I am also doing lots of cardio during the cycle. I also forgot to mention that i am using nolva weeks 2-5 and after the cycle.

----------


## Mallet

Any reason why your ramping up and down on the d-bol instead of running it at 30mgs throught? if your doing orals only and no oil, i think you should be running a higher dose, like 50mgs of each per day...The way the cycle looks now i think you'll probably gain 5-6 lbs and then lose 4-5 lbs when you come off.

----------


## BlInDsIdE

waste of money- don't b afraid of needles, they are your friend : )

----------


## Myka

not only is this a bad cycle(you knew that much) but you didnt even run the dosages correctly...I have a feeling you will be posting again about your weiner being broken...

----------


## BlInDsIdE

also- dude u don't need to use aas, u need to work out more or better or get ur diet in check cause ur not doing something right

----------


## Myka

Arms: 14" Bench: 200
Forearms: 11 3/4" Squat: 315
Chest: 42"
Calves: 15 1/4"
Legs: 22.5"

Why is your chest 42"?...that is WAY out of proportion to the rest of your body...

----------


## yautja

keep us updated, i would like to know your results at the end of your cycle.

----------


## Monsteronjuice

this looks liek a nice cycle to early death, keep us posted

----------


## vitor

It would be much better to stack the d-bol with Primobolan instead of winstrol . Unlike d-bol, Primo binds to the AR, so then you get that base covered to. Also primo is not liver-toxic like winny.

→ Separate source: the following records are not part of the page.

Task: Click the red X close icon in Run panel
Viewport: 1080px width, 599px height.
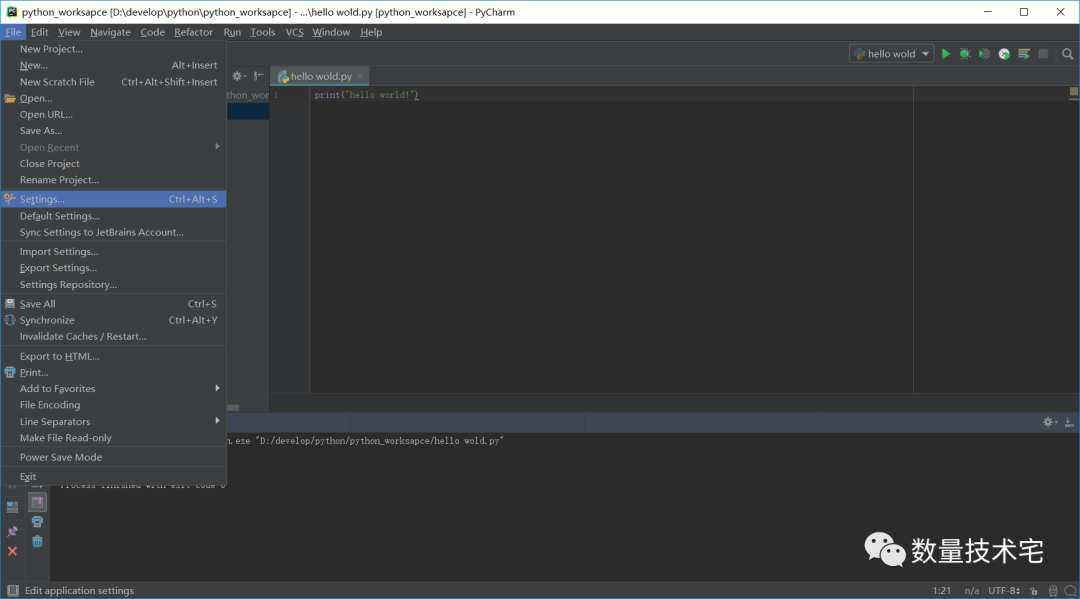Action: (12, 551)
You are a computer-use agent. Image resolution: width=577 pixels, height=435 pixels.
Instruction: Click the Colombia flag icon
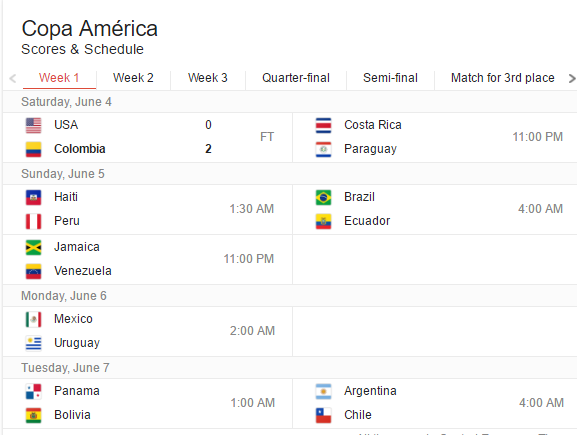point(33,149)
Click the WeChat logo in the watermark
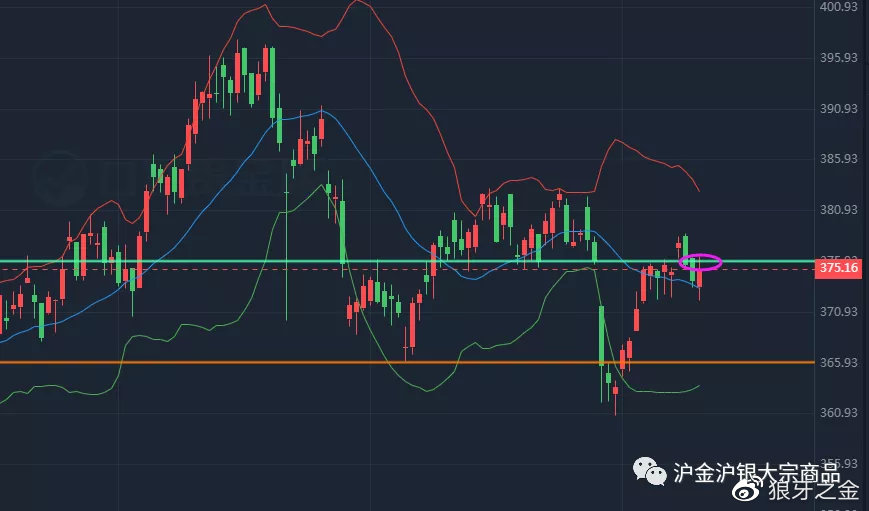This screenshot has height=511, width=869. [x=649, y=470]
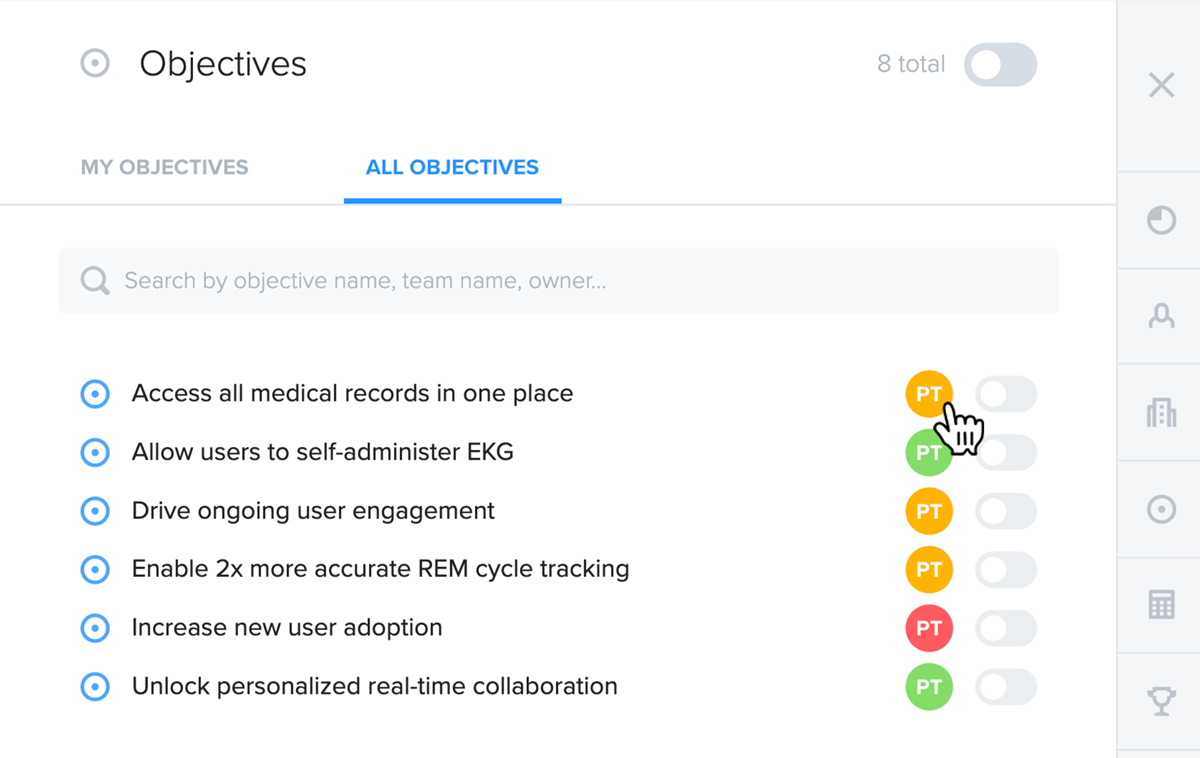Click the magnifier icon in search bar

coord(95,280)
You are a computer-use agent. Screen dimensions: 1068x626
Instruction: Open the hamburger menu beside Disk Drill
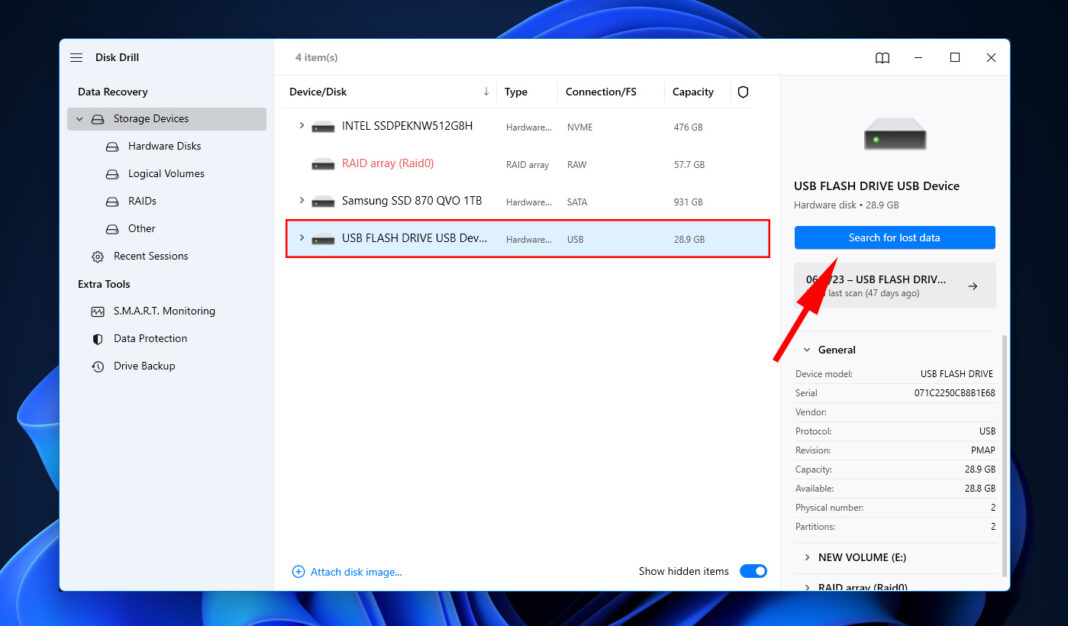click(77, 58)

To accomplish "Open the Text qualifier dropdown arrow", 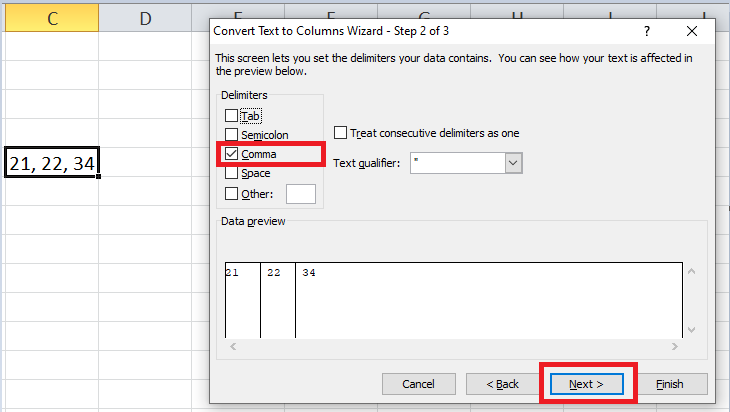I will (514, 163).
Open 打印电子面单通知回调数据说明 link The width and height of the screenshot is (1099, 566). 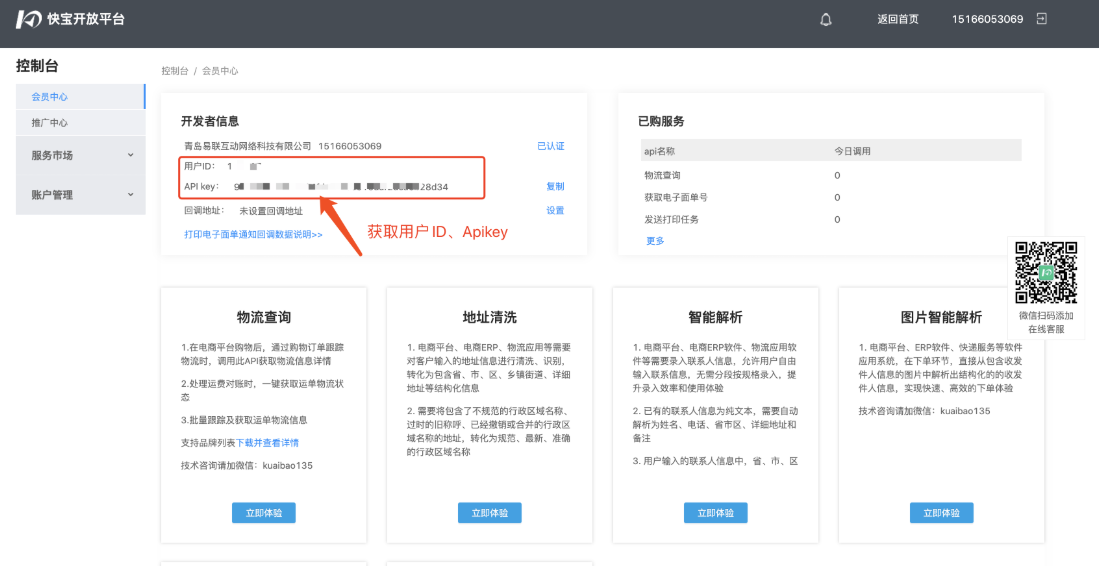(x=253, y=234)
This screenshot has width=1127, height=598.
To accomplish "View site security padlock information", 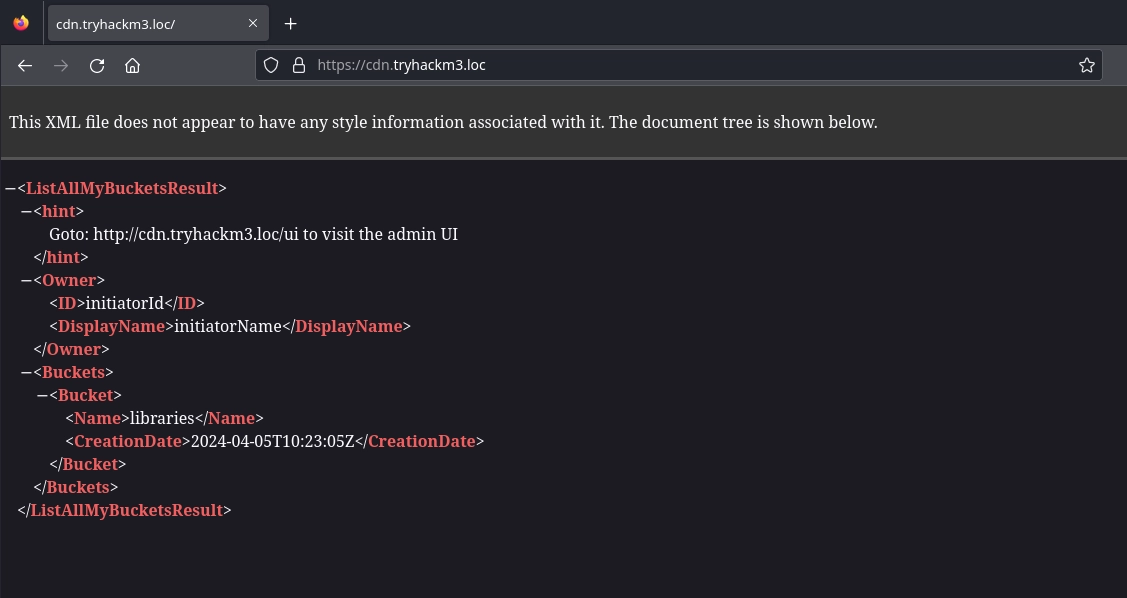I will (297, 66).
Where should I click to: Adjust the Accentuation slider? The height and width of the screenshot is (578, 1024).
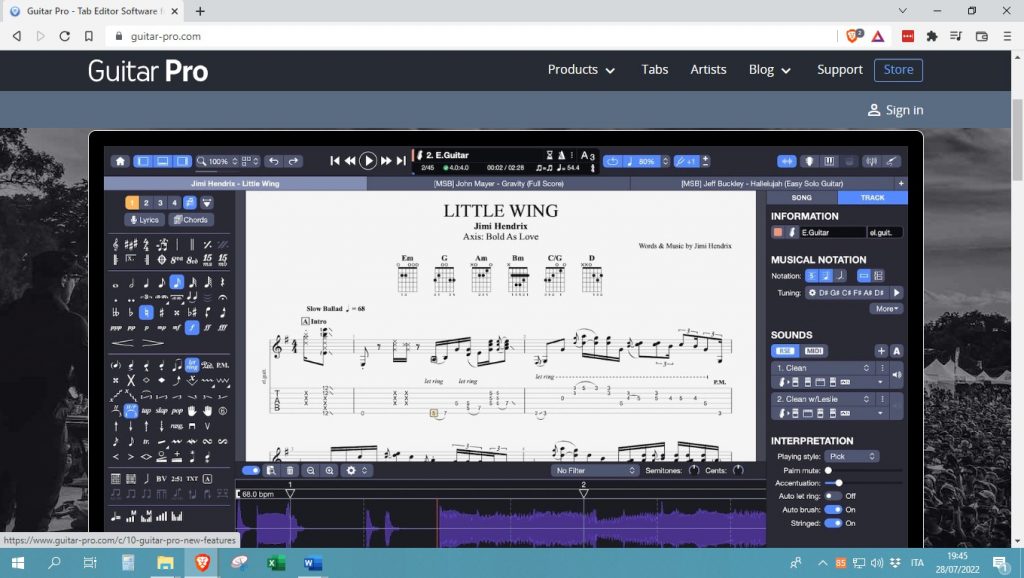coord(838,483)
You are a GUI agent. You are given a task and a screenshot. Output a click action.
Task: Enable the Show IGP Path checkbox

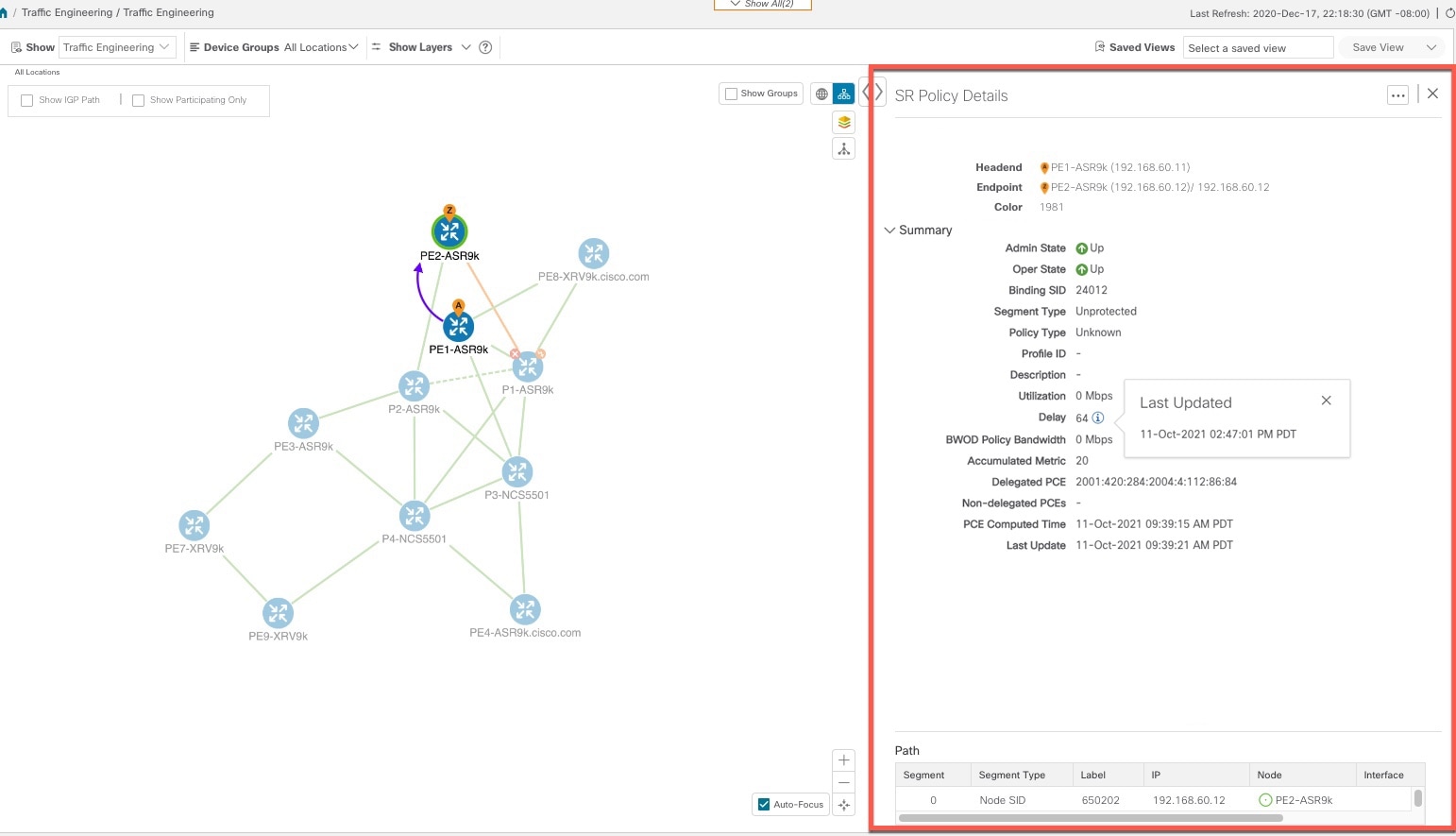[27, 100]
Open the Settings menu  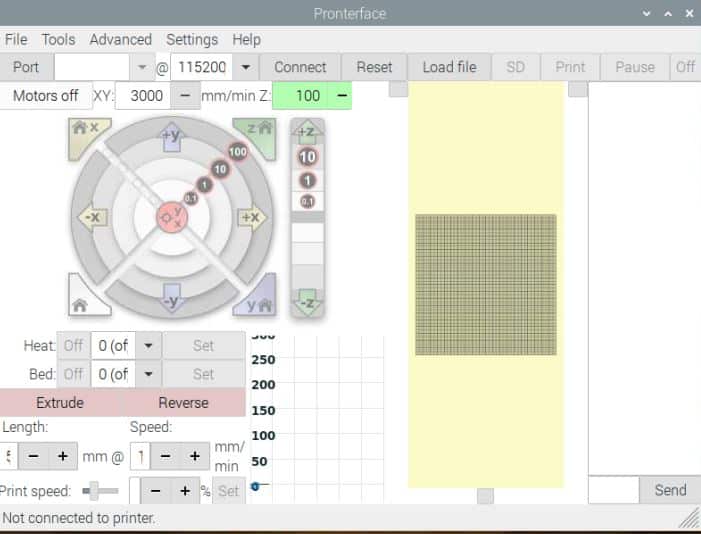[192, 40]
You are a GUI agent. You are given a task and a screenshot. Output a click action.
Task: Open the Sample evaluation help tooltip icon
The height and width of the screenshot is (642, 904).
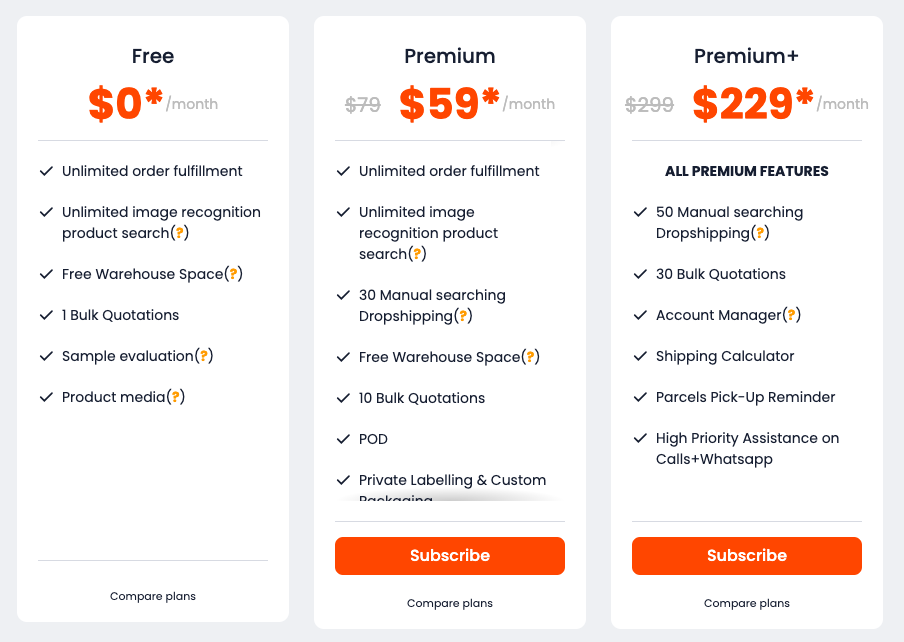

D-bol/primo is a very good stack, yust ask Arnold!!!

----------


## Baseballlifter

Today i did my first workout while on dbol (only 2nd day on it) and damn did it feel good. I know it might have been mental but normally when I start off with bench at 135 I can dot it 10-12 times. Today i did 135 19 times on my first set of bench. Do yall think this is actually the steroids or my brain. I also felt an awesome pump. I hope it continues like this.

----------


## Baseballlifter

> Arms: 14" Bench: 200
> Forearms: 11 3/4" Squat: 315
> Chest: 42"
> Calves: 15 1/4"
> Legs: 22.5"
> 
> Why is your chest 42"?...that is WAY out of proportion to the rest of your body...


My chest grows really easy but I have a very hard time getting my arms to grow. I dont know why this is.

----------


## Myka

it will continue like that until you come off dbol ...then it is all down hill and you will lose everything...

----------


## Baseballlifter

> Any reason why your ramping up and down on the d-bol instead of running it at 30mgs throught? if your doing orals only and no oil, i think you should be running a higher dose, like 50mgs of each per day...The way the cycle looks now i think you'll probably gain 5-6 lbs and then lose 4-5 lbs when you come off.


A friend of mine who only used 15 mg/day for only 4 weeks gained 20 lbs on dbol only and he was able to keep 11 of it. I have a feeling that if he can gain that much with his exercise and diet (which are definitely not in check) then I think I will be able to gain more than him and keep it.

----------


## Baseballlifter

> it will continue like that until you come off dbol...then it is all down hill and you will lose everything...


If this is the case then why have i heard so many people tell me they have kept at least half of their gains? 

Also do you think taking creatine and red kat with pct will help keep more gains?

----------


## Myka

I dont know...but I do know that I am going to unsubscribe from this thread...

----------


## Liftnainez

keep us updated i guess.. good luck

----------


## powerliftmike

It's always a good idea to pyramid dosages, stack two or more liver toxic orals, and not use testosterone .

















NOT!

NEXT!!!!

----------


## Mallet

> A friend of mine who only used 15 mg/day for only 4 weeks gained 20 lbs on dbol only and he was able to keep 11 of it. I have a feeling that if he can gain that much with his exercise and diet (which are definitely not in check) then I think I will be able to gain more than him and keep it.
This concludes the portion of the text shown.